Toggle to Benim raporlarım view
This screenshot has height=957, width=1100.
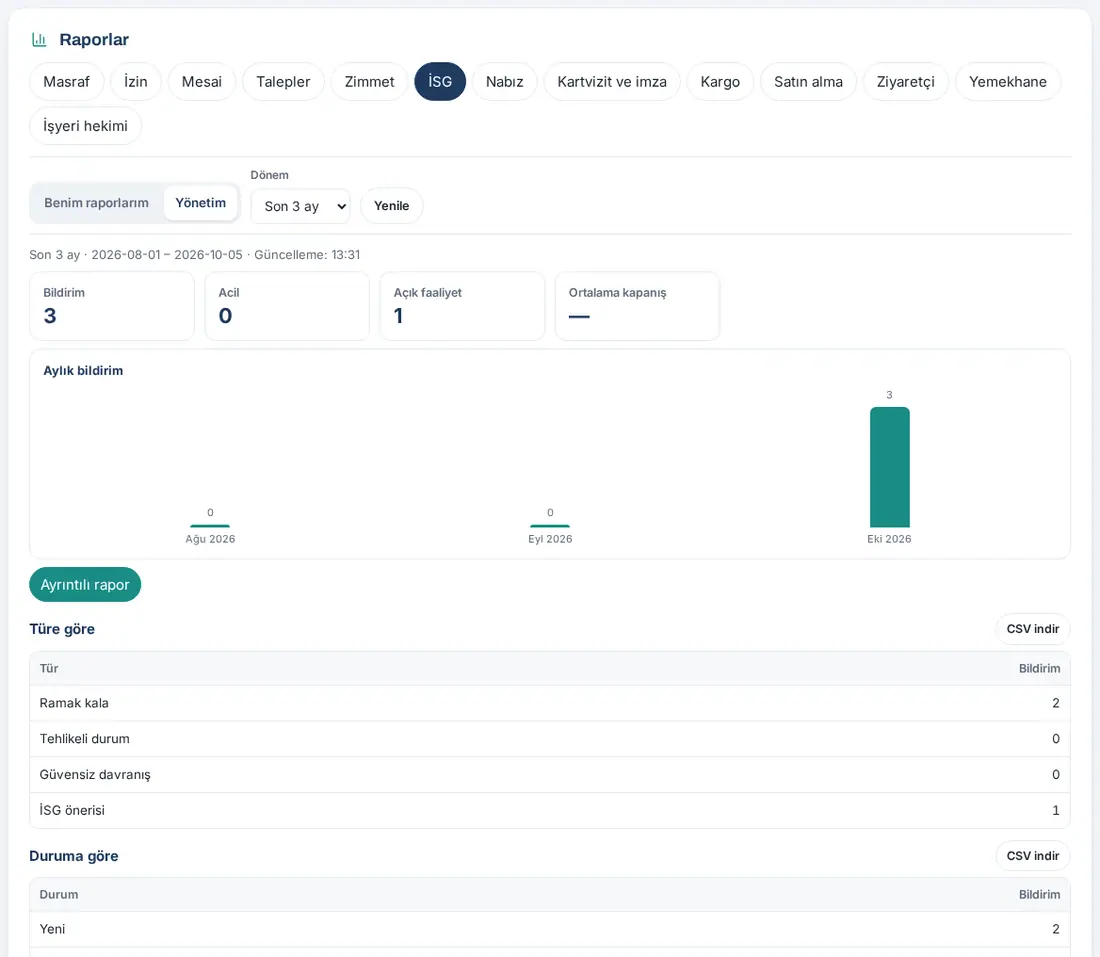pos(97,203)

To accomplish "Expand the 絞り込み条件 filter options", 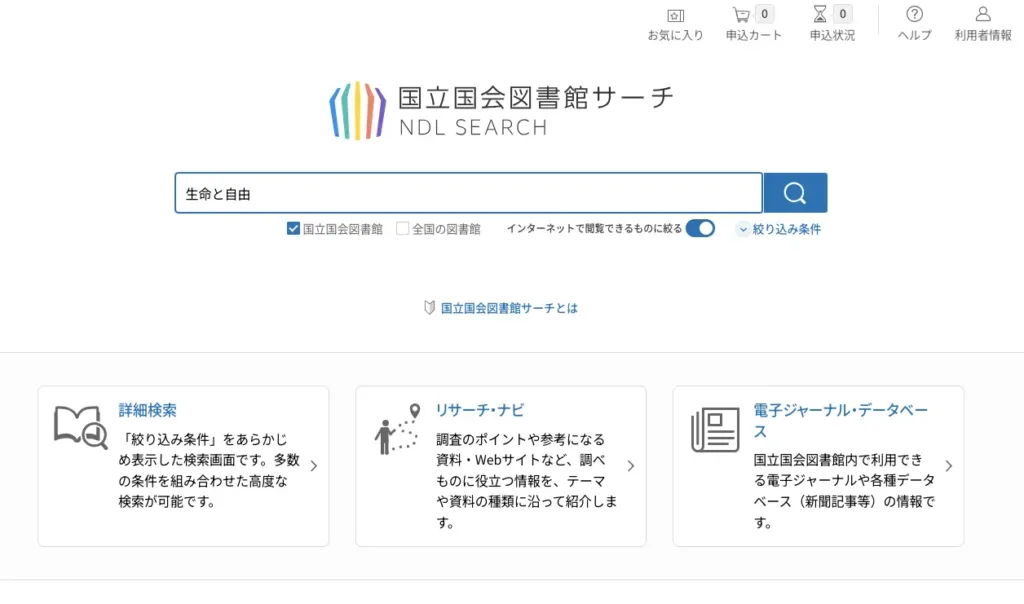I will (x=778, y=229).
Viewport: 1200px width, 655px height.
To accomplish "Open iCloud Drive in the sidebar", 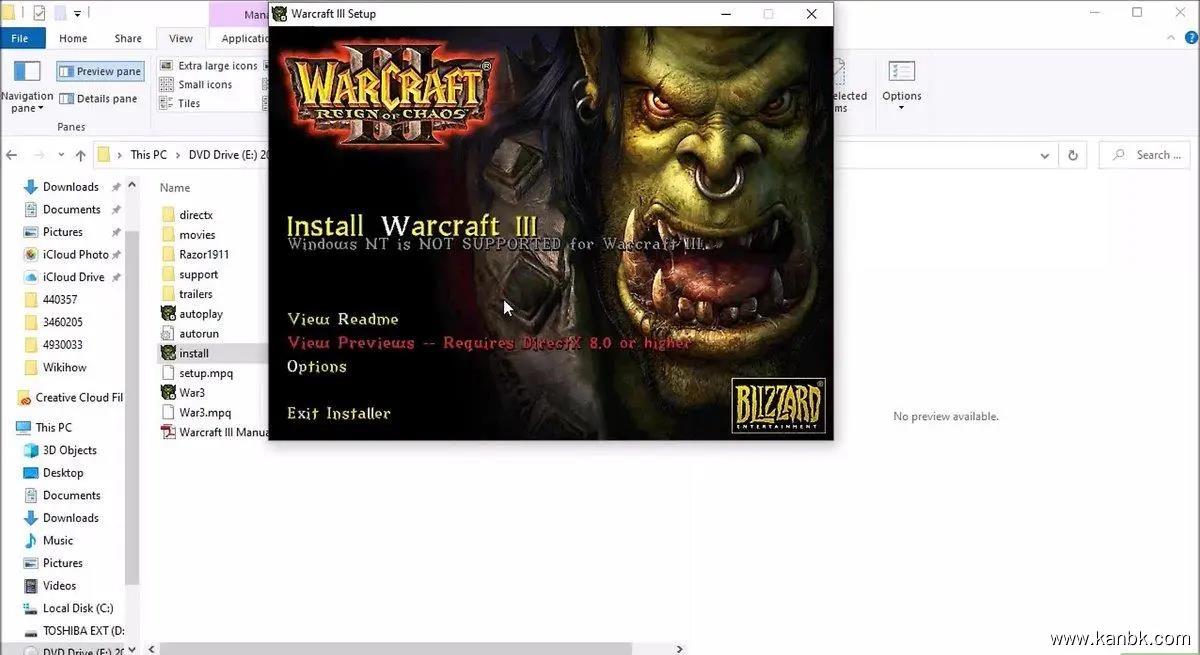I will click(72, 277).
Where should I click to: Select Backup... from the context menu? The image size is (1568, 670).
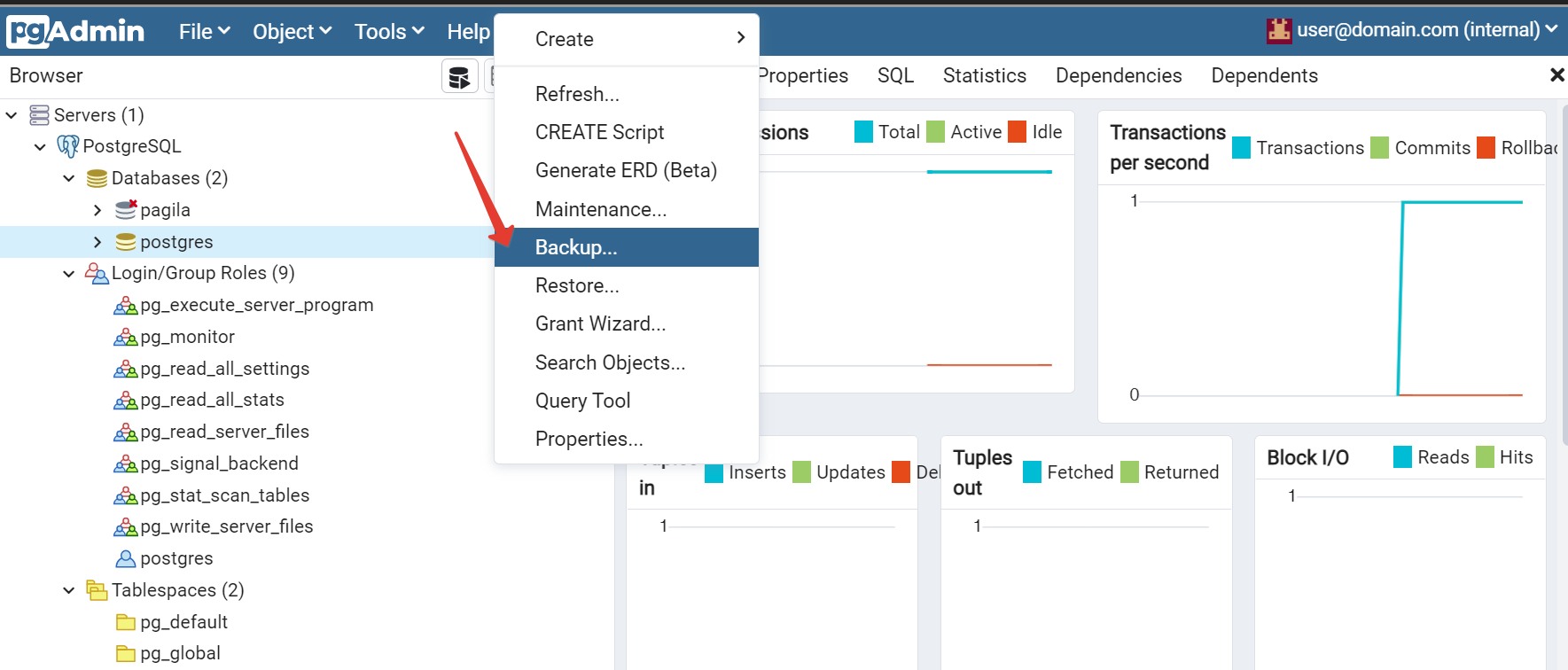(x=576, y=247)
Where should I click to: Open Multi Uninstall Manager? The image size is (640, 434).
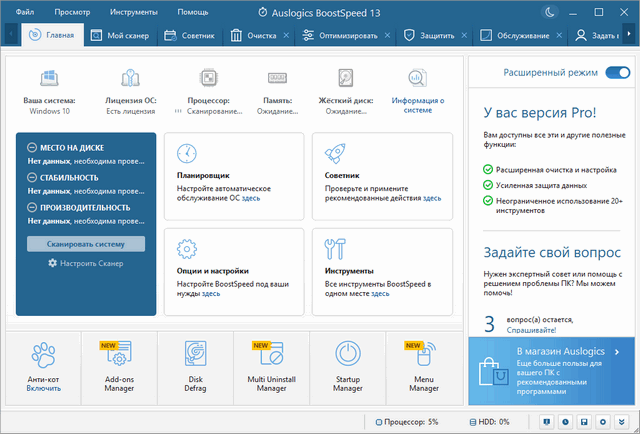coord(271,366)
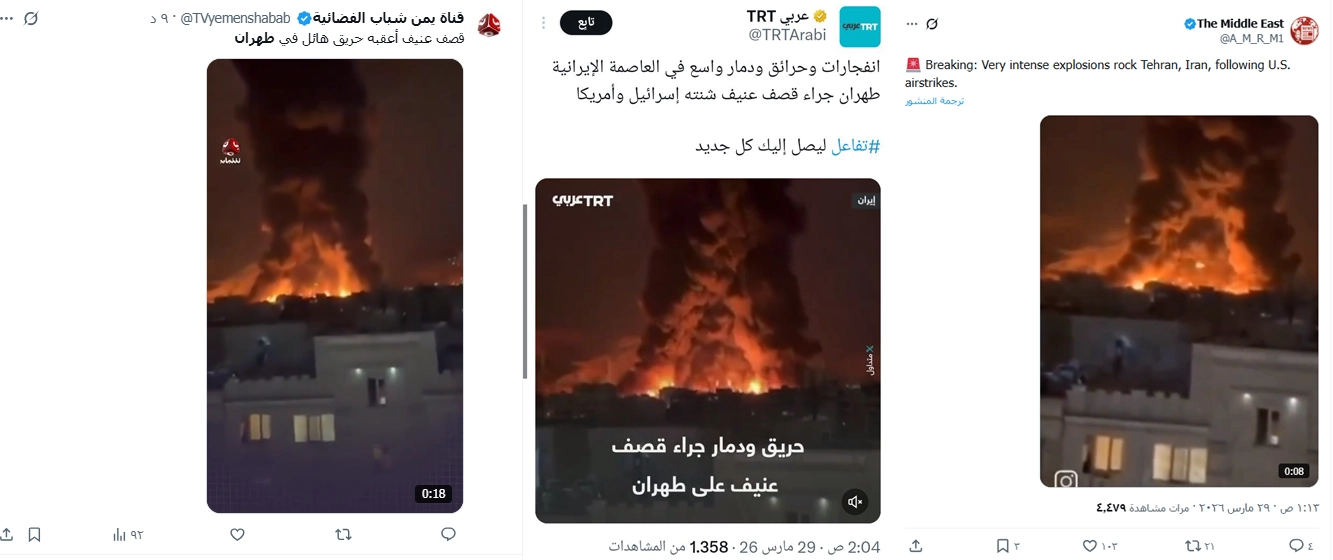Open the #تفاعل hashtag link
This screenshot has width=1333, height=560.
click(858, 146)
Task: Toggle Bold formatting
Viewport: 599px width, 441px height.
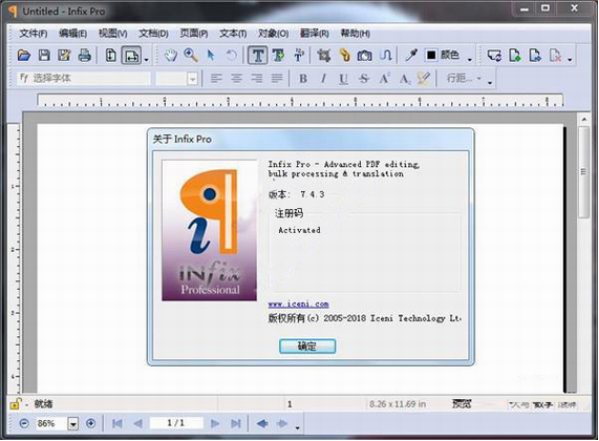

Task objective: Go through the listing above and work out how many lines contain the string "Viewport". Reply with the number alone.

Response to the task: 2